* **Extracted data**:
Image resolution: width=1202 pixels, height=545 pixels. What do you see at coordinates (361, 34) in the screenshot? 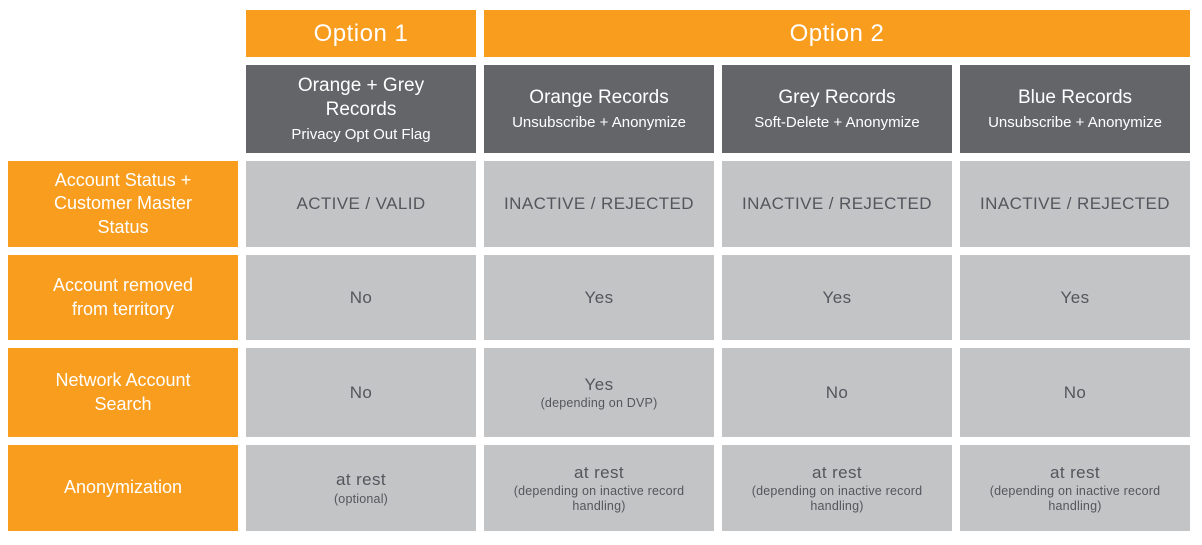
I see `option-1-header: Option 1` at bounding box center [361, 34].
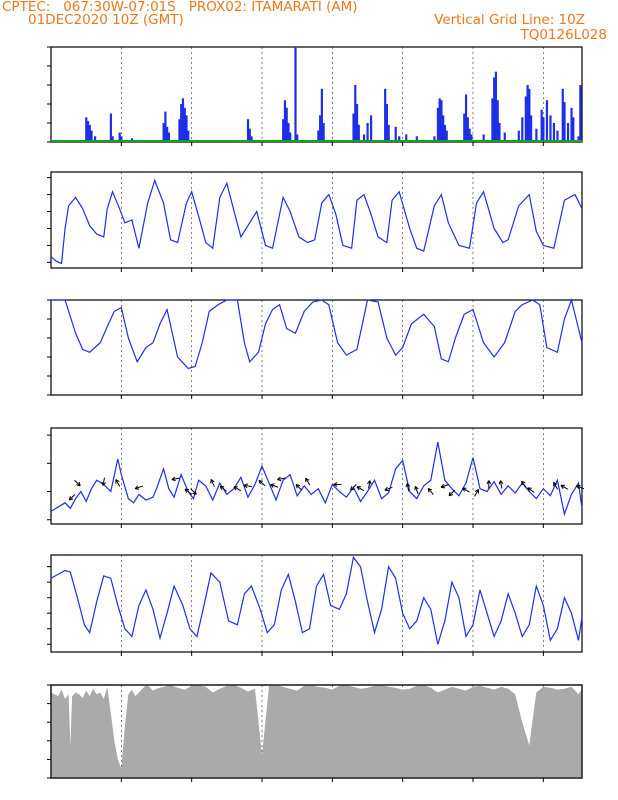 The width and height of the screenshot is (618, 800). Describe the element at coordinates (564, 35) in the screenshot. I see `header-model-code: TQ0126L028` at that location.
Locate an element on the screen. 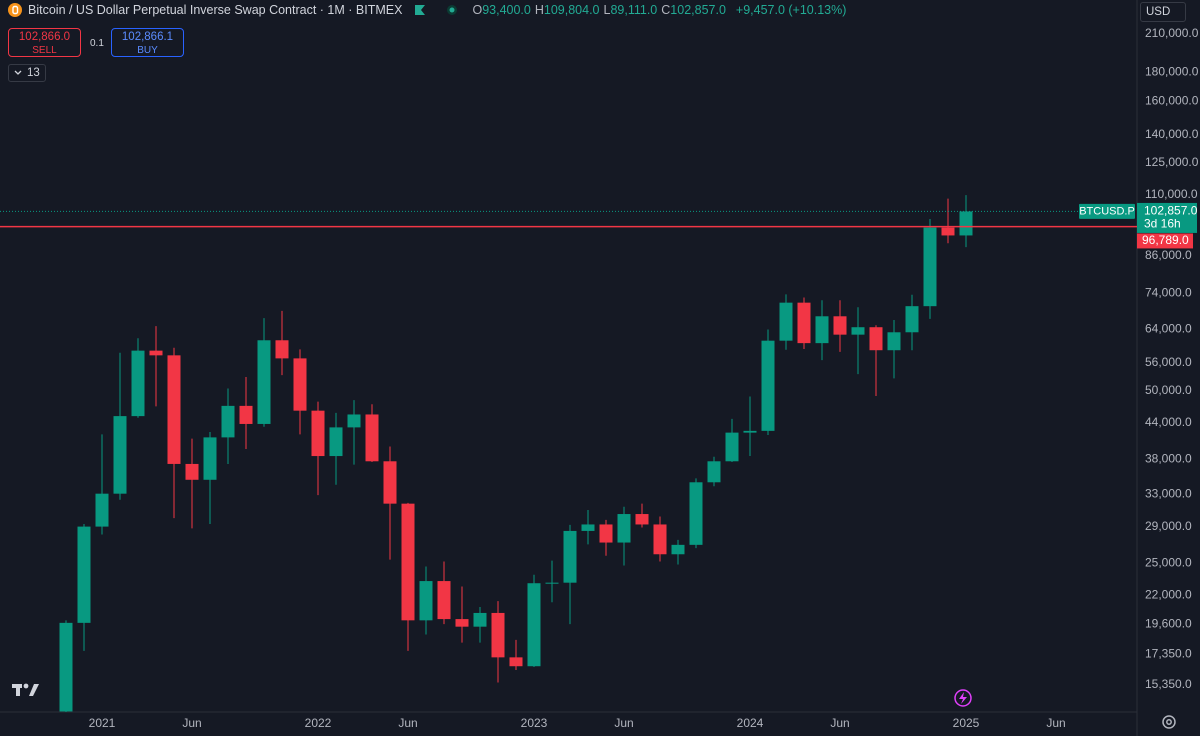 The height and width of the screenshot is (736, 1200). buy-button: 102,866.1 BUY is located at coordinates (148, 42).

* * *

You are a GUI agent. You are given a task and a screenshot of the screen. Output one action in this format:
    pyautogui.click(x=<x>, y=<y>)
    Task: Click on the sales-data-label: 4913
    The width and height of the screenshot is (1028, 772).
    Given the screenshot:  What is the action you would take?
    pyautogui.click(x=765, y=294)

--

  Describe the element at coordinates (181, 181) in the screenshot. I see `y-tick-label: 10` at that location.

* **Description of the task**: Arrange the records from the line containing "You are a GUI" through the line containing "pyautogui.click(x=765, y=294)" as a numbered list, leaving out blank lines.

* **Problem solution**:
1. You are a GUI agent. You are given a task and a screenshot of the screen. Output one action in this format:
2.     pyautogui.click(x=<x>, y=<y>)
3.     Task: Click on the sales-data-label: 4913
4.     The width and height of the screenshot is (1028, 772).
5.     Given the screenshot:  What is the action you would take?
6.     pyautogui.click(x=765, y=294)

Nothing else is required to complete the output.